# Dirk is going to step it up.



## whitephenomenon6 (Jul 19, 2004)

Dirk Nowitzki is going to average 30 points 15 rebounds and 0 assists and 3 blocks. He needs to be the leader of the Mavericks and make sure Marquis Daniels, Devin Harris, and Josh Howard are in tact and make sure they know it is DIRKS team.


----------



## Tersk (Apr 9, 2004)

I agree that Dirk will step it up and be huge next year, and that everyone should know that its his team..But 30-15-3?
More like 26-9/11.


----------



## HKF (Dec 10, 2002)

A pretty racist homepage you have there isn't it? 
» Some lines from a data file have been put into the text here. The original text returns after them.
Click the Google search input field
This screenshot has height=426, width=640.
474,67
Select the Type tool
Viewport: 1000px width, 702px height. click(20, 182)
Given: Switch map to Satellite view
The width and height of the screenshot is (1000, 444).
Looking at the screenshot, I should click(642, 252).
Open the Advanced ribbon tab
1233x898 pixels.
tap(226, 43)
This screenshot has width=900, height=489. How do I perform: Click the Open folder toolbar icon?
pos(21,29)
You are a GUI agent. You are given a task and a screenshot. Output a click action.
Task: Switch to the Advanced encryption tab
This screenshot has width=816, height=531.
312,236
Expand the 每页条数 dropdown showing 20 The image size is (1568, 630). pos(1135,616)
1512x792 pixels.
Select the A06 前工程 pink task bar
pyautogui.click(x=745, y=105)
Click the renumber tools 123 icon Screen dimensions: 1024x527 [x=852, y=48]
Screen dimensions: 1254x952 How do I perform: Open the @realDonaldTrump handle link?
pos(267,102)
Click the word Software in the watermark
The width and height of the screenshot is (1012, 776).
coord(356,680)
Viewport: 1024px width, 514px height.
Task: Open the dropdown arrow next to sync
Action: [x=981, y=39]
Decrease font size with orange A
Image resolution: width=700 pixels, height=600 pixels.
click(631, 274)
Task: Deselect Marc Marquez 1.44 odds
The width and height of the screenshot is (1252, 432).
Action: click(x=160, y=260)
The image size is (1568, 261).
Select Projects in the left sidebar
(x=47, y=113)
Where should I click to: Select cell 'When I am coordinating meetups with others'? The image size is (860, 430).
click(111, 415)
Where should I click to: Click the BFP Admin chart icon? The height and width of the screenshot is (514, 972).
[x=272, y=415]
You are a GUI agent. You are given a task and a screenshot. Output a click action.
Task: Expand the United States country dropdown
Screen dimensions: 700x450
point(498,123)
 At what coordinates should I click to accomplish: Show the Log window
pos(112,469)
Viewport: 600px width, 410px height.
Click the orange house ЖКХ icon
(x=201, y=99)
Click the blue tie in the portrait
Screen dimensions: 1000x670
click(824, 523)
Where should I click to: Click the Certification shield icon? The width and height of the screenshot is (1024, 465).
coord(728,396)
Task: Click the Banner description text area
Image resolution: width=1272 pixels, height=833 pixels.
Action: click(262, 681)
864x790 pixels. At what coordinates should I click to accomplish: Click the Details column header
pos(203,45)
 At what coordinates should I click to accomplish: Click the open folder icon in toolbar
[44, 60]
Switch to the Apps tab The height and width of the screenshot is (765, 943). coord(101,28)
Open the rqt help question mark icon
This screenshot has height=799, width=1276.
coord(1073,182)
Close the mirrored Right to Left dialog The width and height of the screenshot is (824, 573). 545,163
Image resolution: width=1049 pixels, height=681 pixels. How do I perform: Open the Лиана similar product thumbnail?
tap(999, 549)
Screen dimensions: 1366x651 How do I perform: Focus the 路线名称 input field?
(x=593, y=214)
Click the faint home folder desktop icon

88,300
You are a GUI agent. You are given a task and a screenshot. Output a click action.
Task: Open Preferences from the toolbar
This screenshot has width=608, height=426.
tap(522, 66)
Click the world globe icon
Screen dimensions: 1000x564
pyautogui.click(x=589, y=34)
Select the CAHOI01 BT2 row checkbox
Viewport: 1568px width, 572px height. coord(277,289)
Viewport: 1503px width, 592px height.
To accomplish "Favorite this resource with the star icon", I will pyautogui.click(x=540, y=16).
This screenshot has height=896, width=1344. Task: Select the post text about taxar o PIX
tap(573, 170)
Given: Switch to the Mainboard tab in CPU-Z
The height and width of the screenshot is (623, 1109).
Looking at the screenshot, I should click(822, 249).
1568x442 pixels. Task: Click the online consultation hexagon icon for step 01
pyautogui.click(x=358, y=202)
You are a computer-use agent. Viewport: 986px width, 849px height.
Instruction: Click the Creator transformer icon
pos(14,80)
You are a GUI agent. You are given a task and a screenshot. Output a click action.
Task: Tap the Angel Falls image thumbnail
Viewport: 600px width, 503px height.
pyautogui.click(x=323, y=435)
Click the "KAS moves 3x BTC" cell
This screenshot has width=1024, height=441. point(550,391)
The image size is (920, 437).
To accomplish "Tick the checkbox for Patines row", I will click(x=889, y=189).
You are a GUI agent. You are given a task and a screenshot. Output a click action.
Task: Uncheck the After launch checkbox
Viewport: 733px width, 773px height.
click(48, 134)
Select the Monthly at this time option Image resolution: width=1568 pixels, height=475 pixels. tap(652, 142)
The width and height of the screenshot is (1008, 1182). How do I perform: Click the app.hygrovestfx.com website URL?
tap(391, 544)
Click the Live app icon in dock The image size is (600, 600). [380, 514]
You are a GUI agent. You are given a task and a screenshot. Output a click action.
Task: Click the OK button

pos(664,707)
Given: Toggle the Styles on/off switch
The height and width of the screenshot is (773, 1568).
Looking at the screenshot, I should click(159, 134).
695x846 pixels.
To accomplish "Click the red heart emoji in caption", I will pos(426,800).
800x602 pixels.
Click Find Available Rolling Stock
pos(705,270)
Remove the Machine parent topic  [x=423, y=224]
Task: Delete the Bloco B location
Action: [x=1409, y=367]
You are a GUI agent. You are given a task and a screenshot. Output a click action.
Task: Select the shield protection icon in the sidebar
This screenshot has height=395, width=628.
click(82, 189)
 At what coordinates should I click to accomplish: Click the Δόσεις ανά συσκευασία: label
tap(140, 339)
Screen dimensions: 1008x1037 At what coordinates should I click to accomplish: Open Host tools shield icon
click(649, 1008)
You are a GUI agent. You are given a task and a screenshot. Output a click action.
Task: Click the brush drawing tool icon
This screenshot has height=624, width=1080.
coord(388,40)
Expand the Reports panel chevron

"Dirk dunks over ******s" :no: 

http://www.xanga.com/home.aspx?user=nowitzkidunksover******s

Are you sure you're not benfica in disguise? :sigh:


----------



## Premier (Oct 30, 2003)

> Originally posted by <b>Hong Kong Fooey</b>!
> A pretty racist homepage you have there isn't it?
> 
> "Dirk dunks over ******s" :no:
> ...


It might be sbtelfair or something like that. That site is totally inappropriate. Grow up. You are a disgrace to Celtics fans.

Edit: Nevermind, you are already banned.


----------



## Tristan (Jan 13, 2003)

I just saw his Xanga, and this guy makes me sick.


----------



## Dre (Jun 20, 2003)

...Dirk *will* do well next year....:uhoh:


----------



## A Seal Clubber (Jun 20, 2003)

Why was this guy banned? For his racist xanga? If that is why, shouldn't dmilesai be banned as well? He used "n*****" as well several times in the comments.


----------



## Dragnsmke1 (Jul 29, 2002)

Dirk is not a leader. Hes the best player skill wise on the team but hes not a leader. He has peaked because he doesnt ave the heart to get any better.


----------